** Start of RECORDS TO PROCESS **
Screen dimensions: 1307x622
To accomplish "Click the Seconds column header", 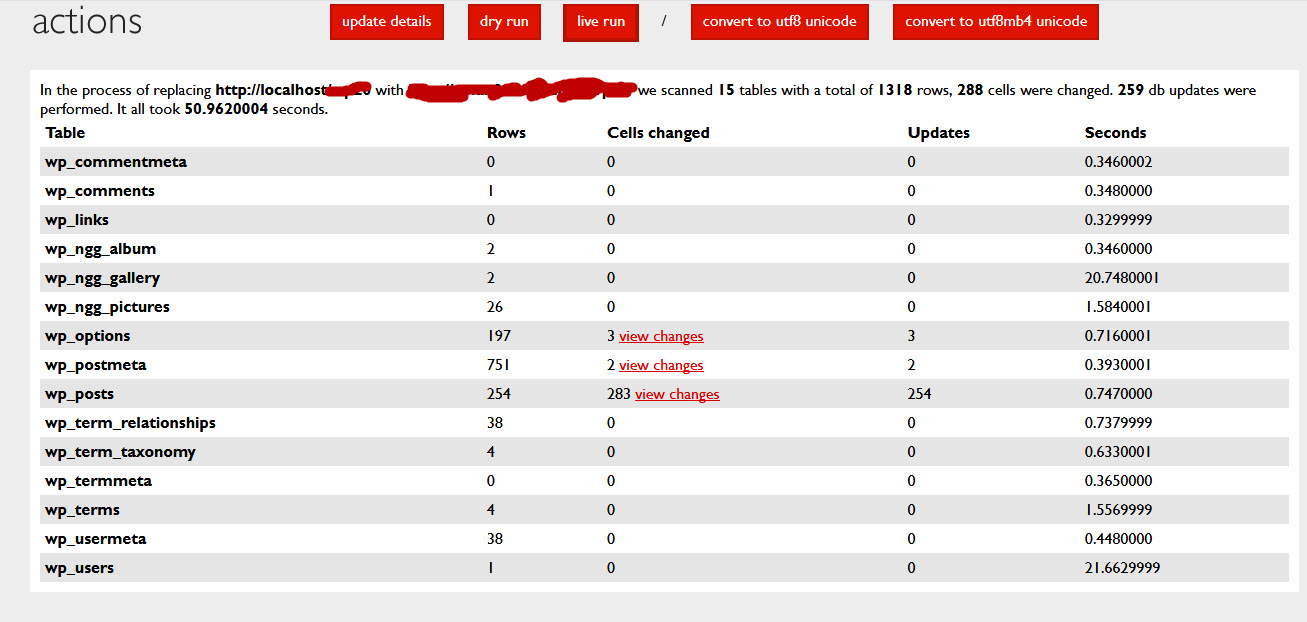I will pyautogui.click(x=1115, y=133).
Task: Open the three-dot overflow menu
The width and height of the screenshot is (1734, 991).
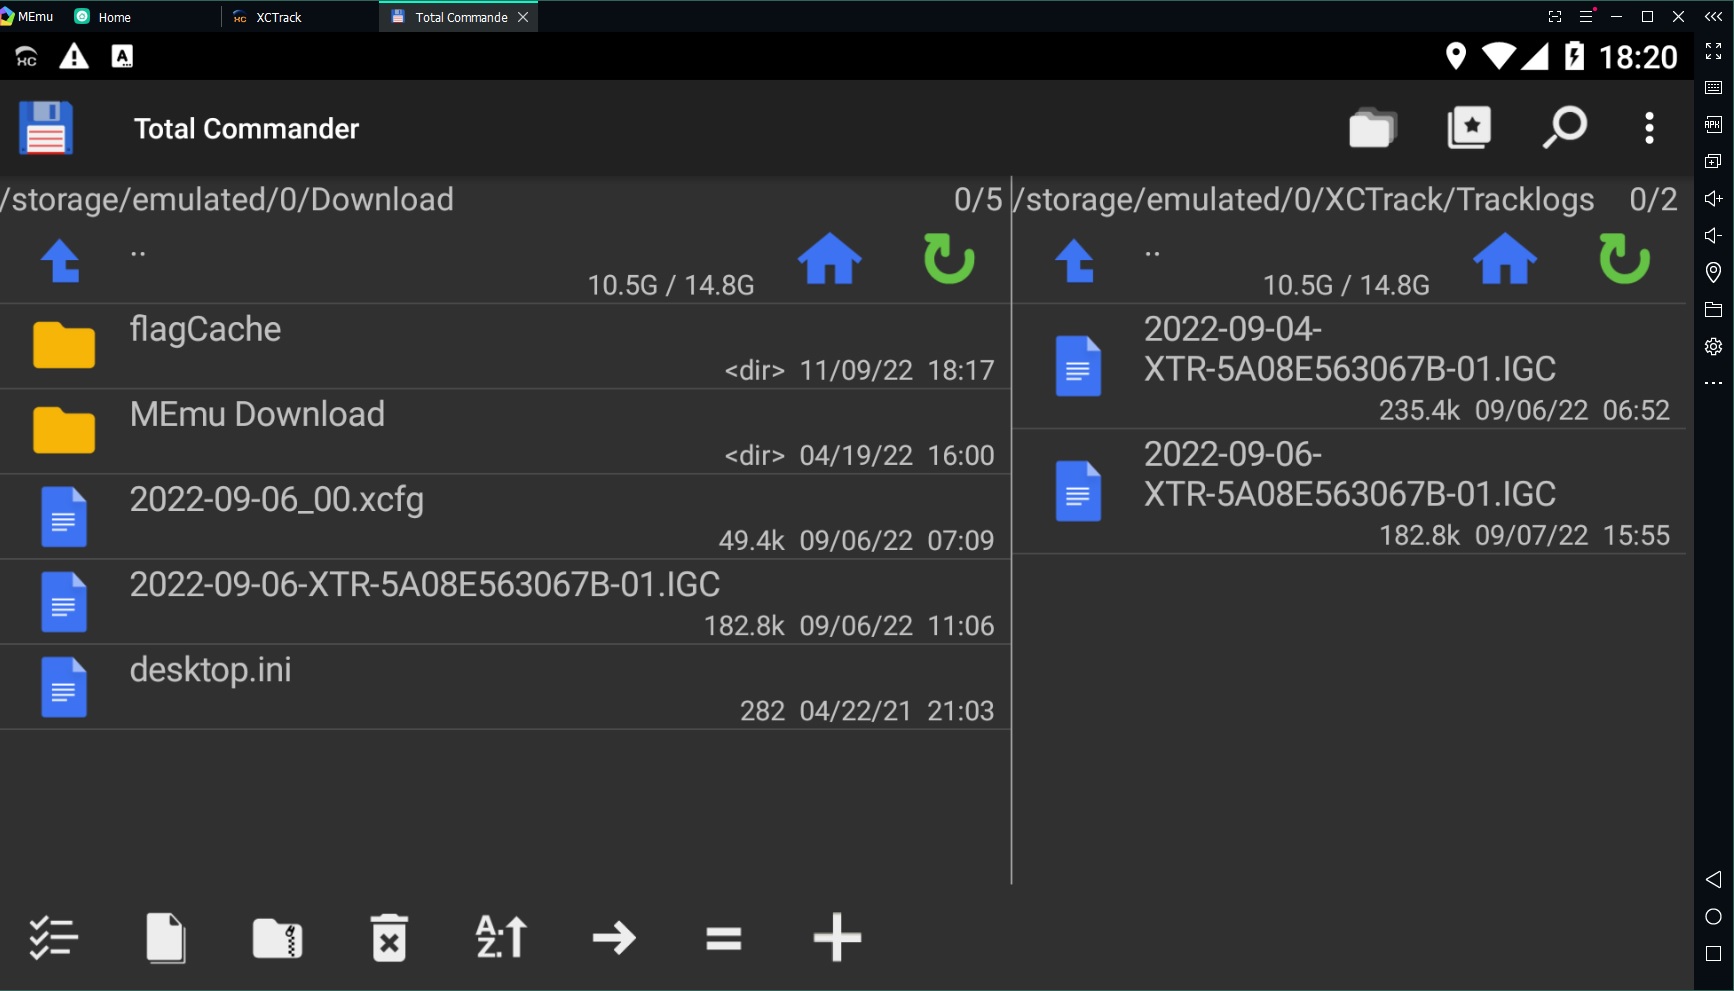Action: point(1649,128)
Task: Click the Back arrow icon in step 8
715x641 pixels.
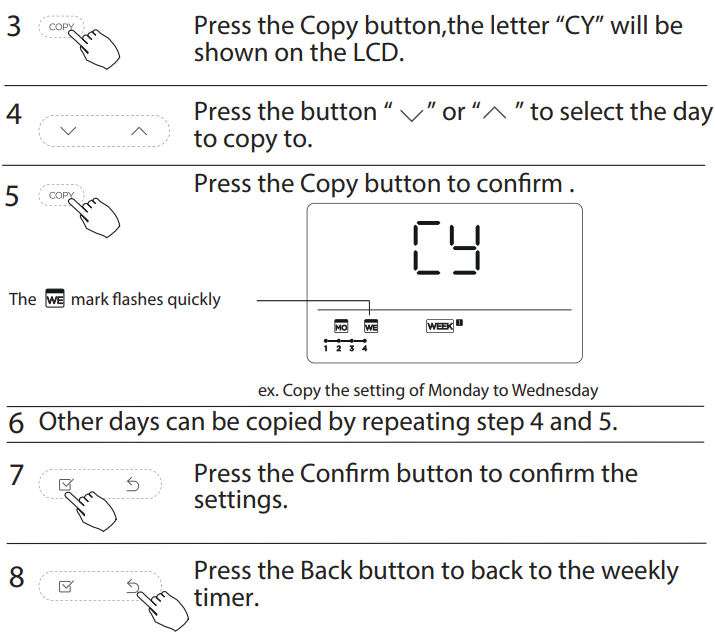Action: [133, 586]
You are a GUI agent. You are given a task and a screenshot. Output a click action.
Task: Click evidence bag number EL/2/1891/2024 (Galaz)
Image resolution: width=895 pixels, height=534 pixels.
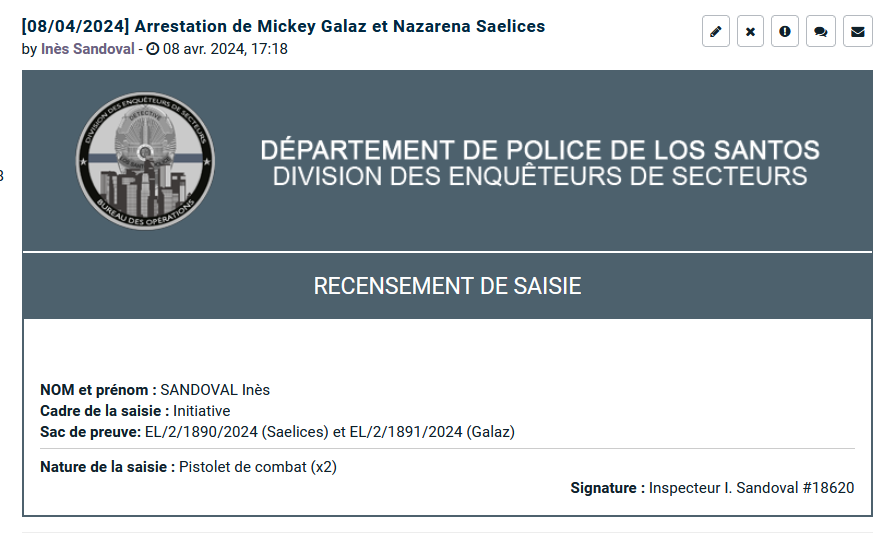tap(432, 432)
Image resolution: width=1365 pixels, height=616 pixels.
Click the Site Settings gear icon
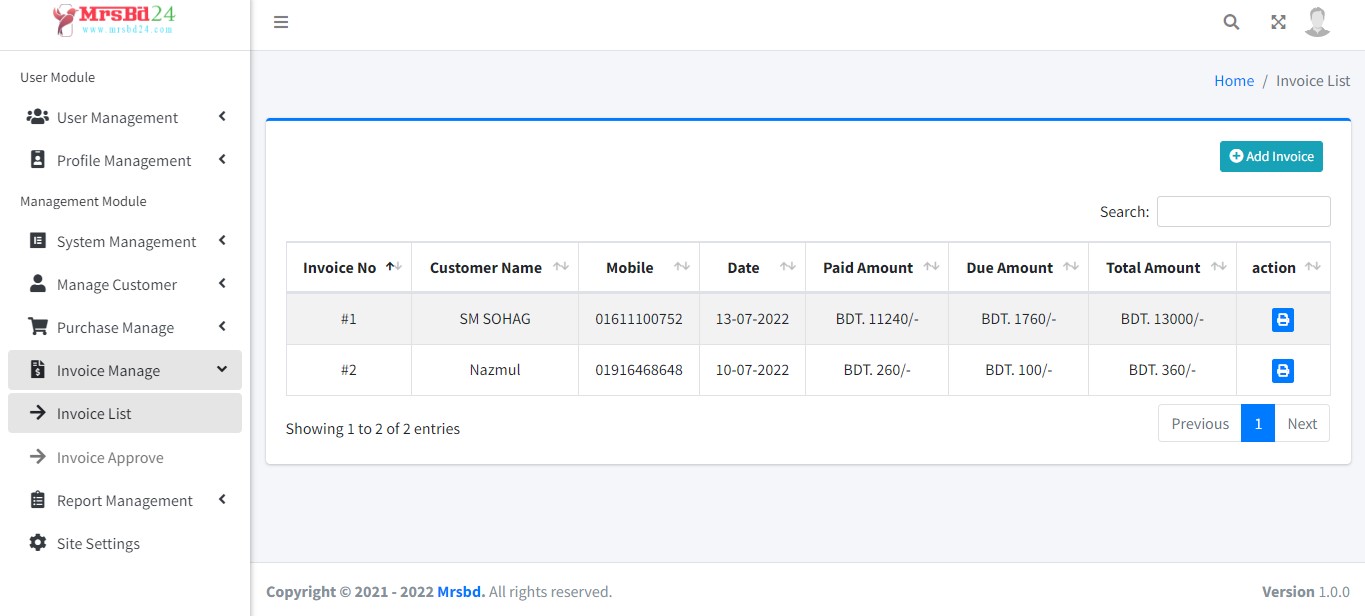37,543
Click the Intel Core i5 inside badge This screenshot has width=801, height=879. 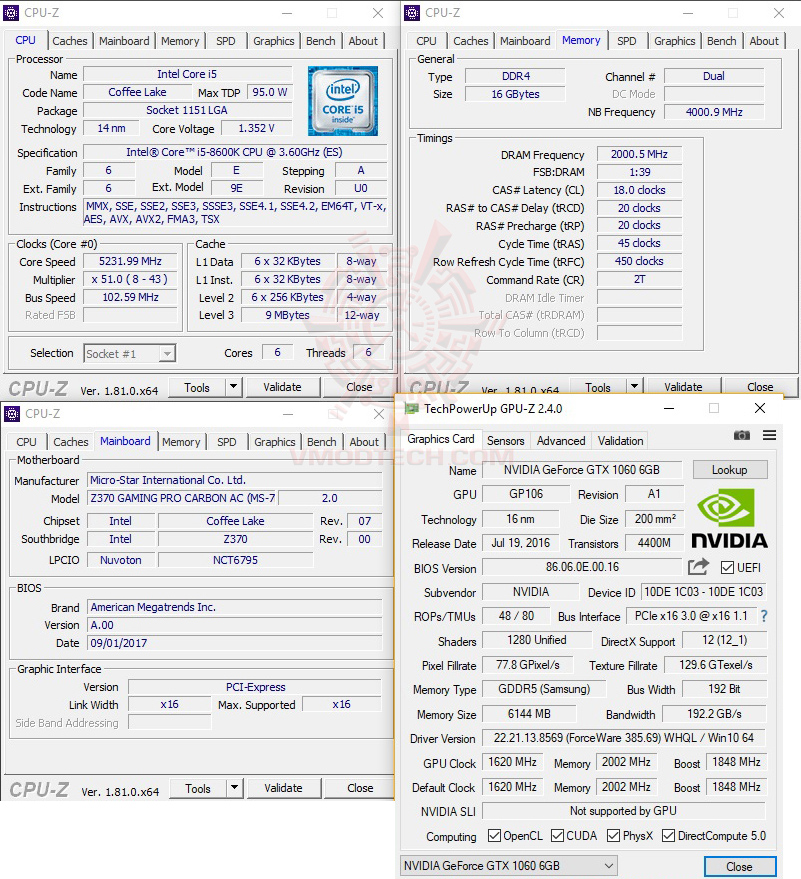(x=343, y=101)
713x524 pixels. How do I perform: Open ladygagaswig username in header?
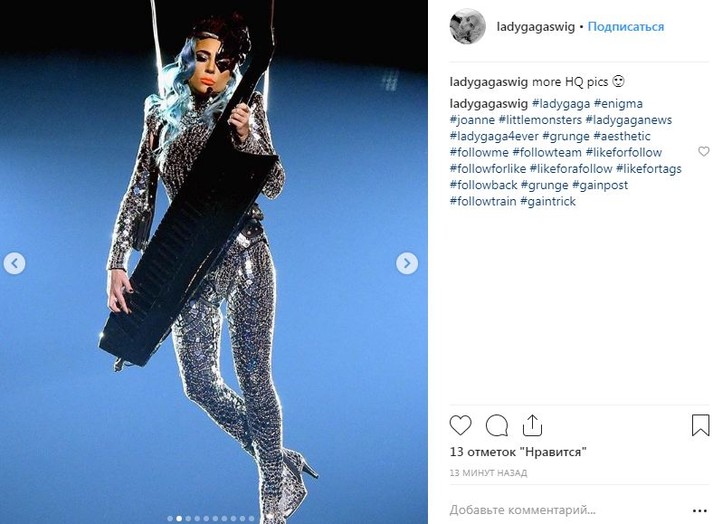(x=536, y=27)
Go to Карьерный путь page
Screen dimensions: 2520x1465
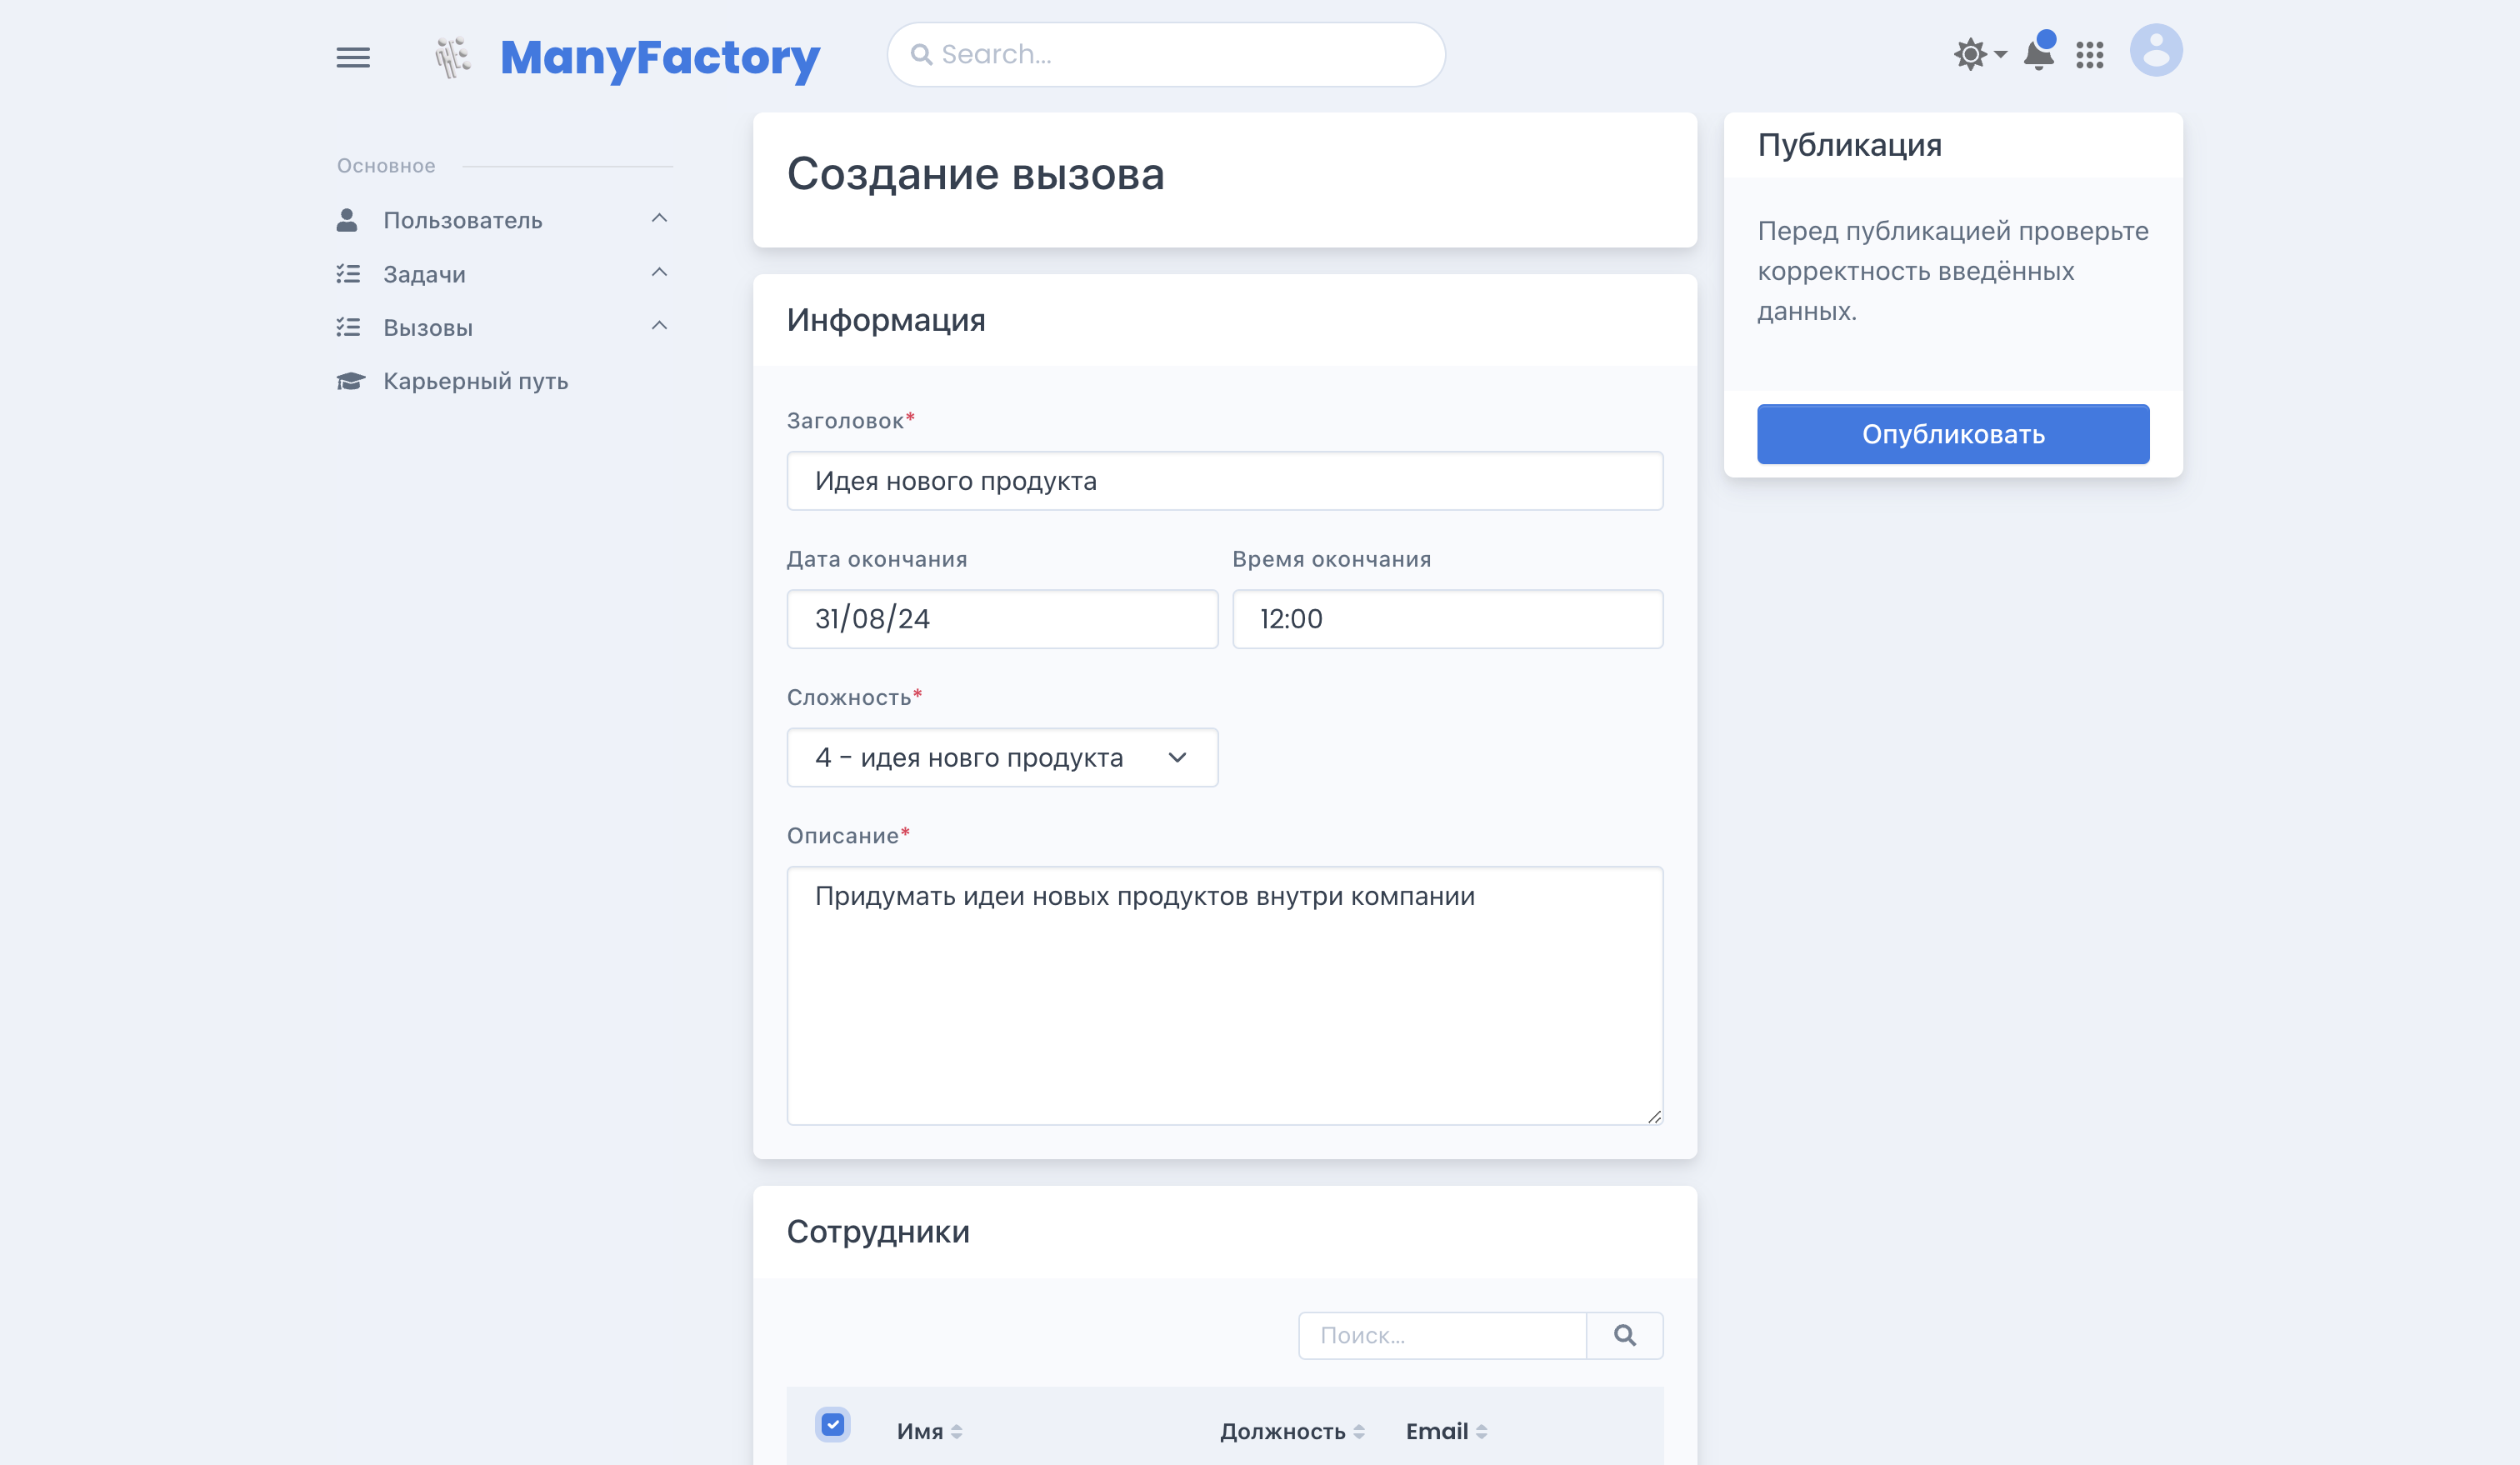pyautogui.click(x=475, y=381)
** End of RECORDS TO PROCESS **
**TASK STATEMENT:**
How many of the lines above contain the word "icon"? Reply with the number alone.

**RIGHT ANSWER:**
2